Can you return every one of the records below word for word, keeping each line as it is?

Data for this exercise -
______
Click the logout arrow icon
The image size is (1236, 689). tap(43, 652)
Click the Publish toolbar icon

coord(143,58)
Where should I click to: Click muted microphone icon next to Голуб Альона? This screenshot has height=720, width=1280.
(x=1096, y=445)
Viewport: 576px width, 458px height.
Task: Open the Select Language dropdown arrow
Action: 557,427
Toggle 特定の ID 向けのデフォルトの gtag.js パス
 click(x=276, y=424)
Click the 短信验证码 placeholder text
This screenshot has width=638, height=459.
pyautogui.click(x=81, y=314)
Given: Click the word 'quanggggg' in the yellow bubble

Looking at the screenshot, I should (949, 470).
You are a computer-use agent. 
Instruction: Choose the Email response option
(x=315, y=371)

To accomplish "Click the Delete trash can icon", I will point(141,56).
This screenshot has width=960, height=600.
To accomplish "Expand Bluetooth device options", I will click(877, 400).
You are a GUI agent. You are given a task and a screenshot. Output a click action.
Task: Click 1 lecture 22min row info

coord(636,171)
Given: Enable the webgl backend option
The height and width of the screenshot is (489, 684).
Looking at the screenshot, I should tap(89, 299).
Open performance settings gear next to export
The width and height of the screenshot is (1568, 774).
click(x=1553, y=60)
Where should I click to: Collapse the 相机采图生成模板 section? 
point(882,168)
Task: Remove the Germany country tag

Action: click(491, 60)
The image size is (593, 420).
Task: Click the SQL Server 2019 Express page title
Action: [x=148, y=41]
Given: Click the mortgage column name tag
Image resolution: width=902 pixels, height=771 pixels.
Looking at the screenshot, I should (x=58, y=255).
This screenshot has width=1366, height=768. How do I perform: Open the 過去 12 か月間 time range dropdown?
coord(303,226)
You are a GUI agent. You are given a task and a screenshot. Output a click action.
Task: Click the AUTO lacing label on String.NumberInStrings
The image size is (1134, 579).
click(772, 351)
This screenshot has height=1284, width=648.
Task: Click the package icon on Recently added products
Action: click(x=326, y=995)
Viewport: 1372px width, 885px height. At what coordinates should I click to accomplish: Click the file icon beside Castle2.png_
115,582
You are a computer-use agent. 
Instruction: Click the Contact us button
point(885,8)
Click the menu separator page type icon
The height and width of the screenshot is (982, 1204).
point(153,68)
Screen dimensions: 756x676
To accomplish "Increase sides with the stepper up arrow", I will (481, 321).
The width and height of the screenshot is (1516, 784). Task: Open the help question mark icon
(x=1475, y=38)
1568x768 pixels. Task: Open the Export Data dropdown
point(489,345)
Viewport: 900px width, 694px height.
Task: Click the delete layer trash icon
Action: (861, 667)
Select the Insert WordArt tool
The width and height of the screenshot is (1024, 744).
______
Complete response -
Click the logout arrow icon
The image size is (1236, 689). tap(43, 652)
Click the Publish toolbar icon

coord(143,58)
Where should I click to: Click muted microphone icon next to Голуб Альона? This screenshot has height=720, width=1280.
(x=1096, y=445)
Viewport: 576px width, 458px height.
Task: Open the Select Language dropdown arrow
Action: 557,427
Toggle 特定の ID 向けのデフォルトの gtag.js パス
 click(x=276, y=424)
Click the 短信验证码 placeholder text
This screenshot has width=638, height=459.
pyautogui.click(x=81, y=314)
Given: Click the word 'quanggggg' in the yellow bubble

Looking at the screenshot, I should (949, 470).
You are a computer-use agent. 
Instruction: Choose the Email response option
(x=315, y=371)

To accomplish "Click the Delete trash can icon", I will point(141,56).
This screenshot has width=960, height=600.
To accomplish "Expand Bluetooth device options", I will click(877, 400).
You are a GUI agent. You are given a task and a screenshot. Output a click action.
Task: Click 1 lecture 22min row info

coord(636,171)
Given: Enable the webgl backend option
The height and width of the screenshot is (489, 684).
Looking at the screenshot, I should tap(89, 299).
Open performance settings gear next to export
The width and height of the screenshot is (1568, 774).
click(x=1553, y=60)
Where should I click to: Collapse the 相机采图生成模板 section? 
point(882,168)
Task: Remove the Germany country tag

Action: click(491, 60)
The image size is (593, 420).
Task: Click the SQL Server 2019 Express page title
Action: [x=148, y=41]
Given: Click the mortgage column name tag
Image resolution: width=902 pixels, height=771 pixels.
Looking at the screenshot, I should (x=58, y=255).
This screenshot has width=1366, height=768. How do I perform: Open the 過去 12 か月間 time range dropdown?
coord(303,226)
You are a GUI agent. You are given a task and a screenshot. Output a click action.
Task: Click the AUTO lacing label on String.NumberInStrings
The image size is (1134, 579).
click(772, 351)
This screenshot has height=1284, width=648.
Task: Click the package icon on Recently added products
Action: click(x=326, y=995)
Viewport: 1372px width, 885px height. At what coordinates should I click to accomplish: Click the file icon beside Castle2.png_
115,582
You are a computer-use agent. 
Instruction: Click the Contact us button
point(885,8)
Click the menu separator page type icon
The height and width of the screenshot is (982, 1204).
point(153,68)
Screen dimensions: 756x676
To accomplish "Increase sides with the stepper up arrow", I will (481, 321).
The width and height of the screenshot is (1516, 784). Task: Open the help question mark icon
(x=1475, y=38)
1568x768 pixels. Task: Open the Export Data dropdown
point(489,345)
Viewport: 900px width, 694px height.
Task: Click the delete layer trash icon
Action: (861, 667)
Select the Insert WordArt tool
The width and height of the screenshot is (1024, 744).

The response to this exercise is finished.